The night after Theo left, Wade had another Dracula nightmare. Dracula came out of the closet and crept over to where Wade lay, ignoring the chair barring the closet door and the garlic under Wade’s pillow. But this time Wade didn’t wake up before he reached him. He just lay there, stock still, as Dracula kissed him so sweetly. A real kiss, too, not what Bram Stoker called a “kiss”, not a bite. Dracula pressed his lips to the corner of Wade’s mouth, almost his cheek, and then he was gone, faded into mist.

Wade was about to drop out when he met Dr. Mark. It was at some—some job internship fair thingy the school was hosting, and Dr. Mark Forsyth was there representing a pharmaceutical company in Research Triangle Park—Smith-Cline Pharmaceuticals.

“My grades aren’t very good,” Wade admitted after speaking with Dr. Mark for a little while. “I think I’m dropping out after this semester.”

“Why would you do that?” Dr. Mark asked quizzically. “It honestly seems like you might be a good fit for our organization.”

“Really?”

“Really. Sure, other companies might only care about things like grades and work experience, but at SCP we try to look past what we see on paper.

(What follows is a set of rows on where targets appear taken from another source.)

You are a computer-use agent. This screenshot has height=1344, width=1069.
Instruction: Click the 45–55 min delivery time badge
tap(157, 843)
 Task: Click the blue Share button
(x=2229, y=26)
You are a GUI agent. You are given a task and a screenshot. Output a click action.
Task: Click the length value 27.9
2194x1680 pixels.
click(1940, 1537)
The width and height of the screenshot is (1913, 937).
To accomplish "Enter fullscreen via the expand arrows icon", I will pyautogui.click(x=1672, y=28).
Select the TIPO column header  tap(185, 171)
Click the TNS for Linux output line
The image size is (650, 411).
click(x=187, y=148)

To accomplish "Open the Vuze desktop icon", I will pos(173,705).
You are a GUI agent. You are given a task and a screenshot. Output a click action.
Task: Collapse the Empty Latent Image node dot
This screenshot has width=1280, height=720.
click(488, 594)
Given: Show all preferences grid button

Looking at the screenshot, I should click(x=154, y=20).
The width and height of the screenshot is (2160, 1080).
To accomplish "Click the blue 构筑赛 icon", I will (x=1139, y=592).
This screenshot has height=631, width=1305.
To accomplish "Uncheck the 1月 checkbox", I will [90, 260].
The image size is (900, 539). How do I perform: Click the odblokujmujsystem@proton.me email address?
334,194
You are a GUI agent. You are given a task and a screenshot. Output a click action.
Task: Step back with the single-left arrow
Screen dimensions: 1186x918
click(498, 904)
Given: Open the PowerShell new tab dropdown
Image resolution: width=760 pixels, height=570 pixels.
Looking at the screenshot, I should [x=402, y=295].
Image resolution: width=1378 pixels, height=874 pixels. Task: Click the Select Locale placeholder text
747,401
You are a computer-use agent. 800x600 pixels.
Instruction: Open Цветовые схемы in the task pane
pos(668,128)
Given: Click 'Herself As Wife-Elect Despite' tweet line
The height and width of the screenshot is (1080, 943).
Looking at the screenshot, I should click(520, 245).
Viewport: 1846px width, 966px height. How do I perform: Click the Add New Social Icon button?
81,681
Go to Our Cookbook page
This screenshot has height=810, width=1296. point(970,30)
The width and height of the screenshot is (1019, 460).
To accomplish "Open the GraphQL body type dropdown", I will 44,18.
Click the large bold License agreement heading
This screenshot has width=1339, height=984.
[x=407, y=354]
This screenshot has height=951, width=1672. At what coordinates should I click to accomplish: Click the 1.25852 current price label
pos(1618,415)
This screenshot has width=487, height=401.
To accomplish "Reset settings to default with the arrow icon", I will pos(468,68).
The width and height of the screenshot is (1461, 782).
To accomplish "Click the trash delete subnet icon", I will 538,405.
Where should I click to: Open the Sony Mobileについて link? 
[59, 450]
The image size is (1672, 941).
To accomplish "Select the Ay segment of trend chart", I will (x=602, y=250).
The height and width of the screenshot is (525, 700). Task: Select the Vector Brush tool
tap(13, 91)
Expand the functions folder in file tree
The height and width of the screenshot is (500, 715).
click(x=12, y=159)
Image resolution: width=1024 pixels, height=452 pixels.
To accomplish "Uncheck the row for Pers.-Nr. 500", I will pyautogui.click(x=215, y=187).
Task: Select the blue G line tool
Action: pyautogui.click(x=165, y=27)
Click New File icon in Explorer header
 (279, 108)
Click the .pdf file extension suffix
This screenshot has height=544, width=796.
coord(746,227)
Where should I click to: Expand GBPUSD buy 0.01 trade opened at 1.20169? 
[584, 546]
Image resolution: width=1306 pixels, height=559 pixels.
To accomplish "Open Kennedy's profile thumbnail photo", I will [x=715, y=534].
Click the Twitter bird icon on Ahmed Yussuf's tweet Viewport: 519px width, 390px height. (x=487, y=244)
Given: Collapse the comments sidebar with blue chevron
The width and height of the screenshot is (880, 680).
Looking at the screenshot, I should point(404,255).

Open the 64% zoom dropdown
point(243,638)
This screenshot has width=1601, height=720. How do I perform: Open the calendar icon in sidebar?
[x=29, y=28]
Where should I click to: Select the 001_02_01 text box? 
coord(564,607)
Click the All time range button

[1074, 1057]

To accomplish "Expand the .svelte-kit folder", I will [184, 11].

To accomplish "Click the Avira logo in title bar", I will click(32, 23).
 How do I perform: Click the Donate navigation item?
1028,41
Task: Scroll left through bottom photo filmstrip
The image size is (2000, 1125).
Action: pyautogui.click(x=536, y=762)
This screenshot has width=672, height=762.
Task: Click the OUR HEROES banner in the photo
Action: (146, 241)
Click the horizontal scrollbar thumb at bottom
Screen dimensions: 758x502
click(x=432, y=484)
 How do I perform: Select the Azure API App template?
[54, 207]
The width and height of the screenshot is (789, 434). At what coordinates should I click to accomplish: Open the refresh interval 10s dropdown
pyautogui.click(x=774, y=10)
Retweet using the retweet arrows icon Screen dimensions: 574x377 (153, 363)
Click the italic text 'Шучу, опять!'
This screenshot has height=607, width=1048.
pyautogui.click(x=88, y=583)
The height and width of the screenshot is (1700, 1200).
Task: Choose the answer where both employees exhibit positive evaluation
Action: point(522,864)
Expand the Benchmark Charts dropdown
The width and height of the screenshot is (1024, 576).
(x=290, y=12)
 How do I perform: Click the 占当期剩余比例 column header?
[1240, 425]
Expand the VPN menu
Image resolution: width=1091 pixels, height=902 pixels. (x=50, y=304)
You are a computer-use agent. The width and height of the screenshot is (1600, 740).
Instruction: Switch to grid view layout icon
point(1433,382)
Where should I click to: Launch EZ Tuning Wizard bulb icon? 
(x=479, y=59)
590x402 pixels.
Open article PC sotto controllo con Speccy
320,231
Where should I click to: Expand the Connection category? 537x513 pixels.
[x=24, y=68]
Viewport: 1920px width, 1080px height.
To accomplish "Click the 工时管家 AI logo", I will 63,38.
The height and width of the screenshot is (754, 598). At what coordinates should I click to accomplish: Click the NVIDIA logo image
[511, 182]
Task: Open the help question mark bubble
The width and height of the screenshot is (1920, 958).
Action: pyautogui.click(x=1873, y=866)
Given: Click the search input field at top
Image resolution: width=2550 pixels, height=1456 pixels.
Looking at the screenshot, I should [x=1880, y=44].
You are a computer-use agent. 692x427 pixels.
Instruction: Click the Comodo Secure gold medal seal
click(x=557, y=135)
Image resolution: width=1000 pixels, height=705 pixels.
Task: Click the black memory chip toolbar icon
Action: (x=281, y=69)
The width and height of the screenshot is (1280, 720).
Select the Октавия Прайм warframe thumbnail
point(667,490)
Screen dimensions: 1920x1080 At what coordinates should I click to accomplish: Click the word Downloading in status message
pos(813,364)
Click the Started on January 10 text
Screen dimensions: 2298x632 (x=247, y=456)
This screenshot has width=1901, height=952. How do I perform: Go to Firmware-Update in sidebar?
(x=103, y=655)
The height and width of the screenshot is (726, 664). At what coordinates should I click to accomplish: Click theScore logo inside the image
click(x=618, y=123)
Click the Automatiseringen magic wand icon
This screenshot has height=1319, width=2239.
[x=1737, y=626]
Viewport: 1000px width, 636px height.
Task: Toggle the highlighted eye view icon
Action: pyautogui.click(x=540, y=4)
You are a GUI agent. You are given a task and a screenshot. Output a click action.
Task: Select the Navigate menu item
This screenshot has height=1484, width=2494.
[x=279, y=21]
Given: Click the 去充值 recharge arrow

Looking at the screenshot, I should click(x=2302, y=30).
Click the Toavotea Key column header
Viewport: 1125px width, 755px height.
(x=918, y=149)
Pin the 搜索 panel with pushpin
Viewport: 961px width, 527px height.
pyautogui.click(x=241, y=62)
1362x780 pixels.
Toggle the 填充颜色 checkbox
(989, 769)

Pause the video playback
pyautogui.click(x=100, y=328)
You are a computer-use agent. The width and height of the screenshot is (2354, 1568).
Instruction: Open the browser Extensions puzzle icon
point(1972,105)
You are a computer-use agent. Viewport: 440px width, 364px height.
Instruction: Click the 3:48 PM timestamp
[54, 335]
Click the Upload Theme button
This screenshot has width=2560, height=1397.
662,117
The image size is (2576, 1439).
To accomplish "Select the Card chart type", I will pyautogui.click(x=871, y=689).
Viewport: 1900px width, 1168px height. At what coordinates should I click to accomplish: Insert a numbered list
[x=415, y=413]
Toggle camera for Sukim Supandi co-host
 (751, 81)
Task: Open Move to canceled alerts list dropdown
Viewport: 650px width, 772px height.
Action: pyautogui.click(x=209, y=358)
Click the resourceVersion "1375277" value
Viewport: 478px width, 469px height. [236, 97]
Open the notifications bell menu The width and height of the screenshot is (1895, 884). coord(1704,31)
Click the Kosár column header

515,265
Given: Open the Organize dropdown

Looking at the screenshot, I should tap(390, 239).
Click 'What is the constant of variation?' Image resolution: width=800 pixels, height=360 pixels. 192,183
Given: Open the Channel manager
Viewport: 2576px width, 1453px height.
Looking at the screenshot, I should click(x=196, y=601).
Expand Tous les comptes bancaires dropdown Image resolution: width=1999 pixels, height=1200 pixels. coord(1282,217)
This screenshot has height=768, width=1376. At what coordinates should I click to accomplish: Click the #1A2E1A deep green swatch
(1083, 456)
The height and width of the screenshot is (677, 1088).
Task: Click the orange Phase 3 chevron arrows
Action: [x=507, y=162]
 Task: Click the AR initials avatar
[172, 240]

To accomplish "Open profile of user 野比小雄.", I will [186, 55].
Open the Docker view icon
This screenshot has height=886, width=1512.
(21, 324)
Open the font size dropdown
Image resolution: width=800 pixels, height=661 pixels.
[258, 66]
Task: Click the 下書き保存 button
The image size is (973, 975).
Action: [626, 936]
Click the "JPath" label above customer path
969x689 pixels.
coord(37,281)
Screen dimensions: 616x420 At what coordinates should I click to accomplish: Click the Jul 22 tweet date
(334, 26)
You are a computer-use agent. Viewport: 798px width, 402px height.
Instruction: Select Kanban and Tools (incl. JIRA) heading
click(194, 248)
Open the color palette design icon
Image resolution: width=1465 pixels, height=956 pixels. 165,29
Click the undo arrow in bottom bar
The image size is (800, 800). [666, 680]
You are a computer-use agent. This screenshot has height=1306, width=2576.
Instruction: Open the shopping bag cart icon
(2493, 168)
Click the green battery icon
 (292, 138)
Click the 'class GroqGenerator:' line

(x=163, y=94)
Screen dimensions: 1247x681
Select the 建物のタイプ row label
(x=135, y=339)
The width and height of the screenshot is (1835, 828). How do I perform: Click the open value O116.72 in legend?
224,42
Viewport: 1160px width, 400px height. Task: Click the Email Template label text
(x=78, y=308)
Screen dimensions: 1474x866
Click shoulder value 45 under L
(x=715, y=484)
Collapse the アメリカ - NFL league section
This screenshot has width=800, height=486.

After all, there are certain things no amount of work or school can really prepare you for. But you should get your Bachelor’s. I think you can make it. And if you do, there’s something out here waiting for you.”

It was kind of an odd thing for a pharmaceuticals rep to say, but Wade found himself nodding. If he could get his degree, and if what Dr. Mark said was true…well, graduating with a steady job lined up sounded better than dropping out with no prospects at all.

Of course, nothing could’ve prepared him for the Foundation, as Dr. Mark had said. But it had to be better than the alternative.

Didn’t it?

That evening he went home. He made chicken soup and called his mom. He’d been studying up on how to go about writing SCP entries, but he didn’t quite have the clinical tone down yet. He’d been okay at lab reports in university but these weren’t exactly lab reports. The format was all wrong. He wasn’t documenting any data, no introduction, no conclusions, no hypothesis. It seemed that so much of the Foundation eschewed the scientific method that it was really no wonder that they were willing to hire a kid who’d barely made it through undergrad.

“Hi sweetie,” his mom said as she picked up the phone.

“Hi Ma.”

“How was work?”

“I’m trying to get the swing of things. It’s very strange here. I’m not used to it yet.”

“I understand. My first real job was pretty hectic too.”

Wade almost laughed. How different could teaching high school English be from working to contain deadly anomalies straight out of science fiction novels?

“You know, maybe the next time you visit, we could see that new Dracula movie.”

“Maybe,” Wade replied, trying not to sound too skeptical. He didn’t really know when he’d be able to visit next, and it was best not to plan for something that may not happen. Besides, he wasn’t too excited about the movie anyway. Unfortunately, in spite of the famous director and pretty solid cast, it wasn’t getting the best reviews. He’d read one that expressed the reviewer’s confusion at casting Mina Harker as Dracula’s reincarnated love, and Wade had to agree. Dracula didn’t have a love, reincarnated or not.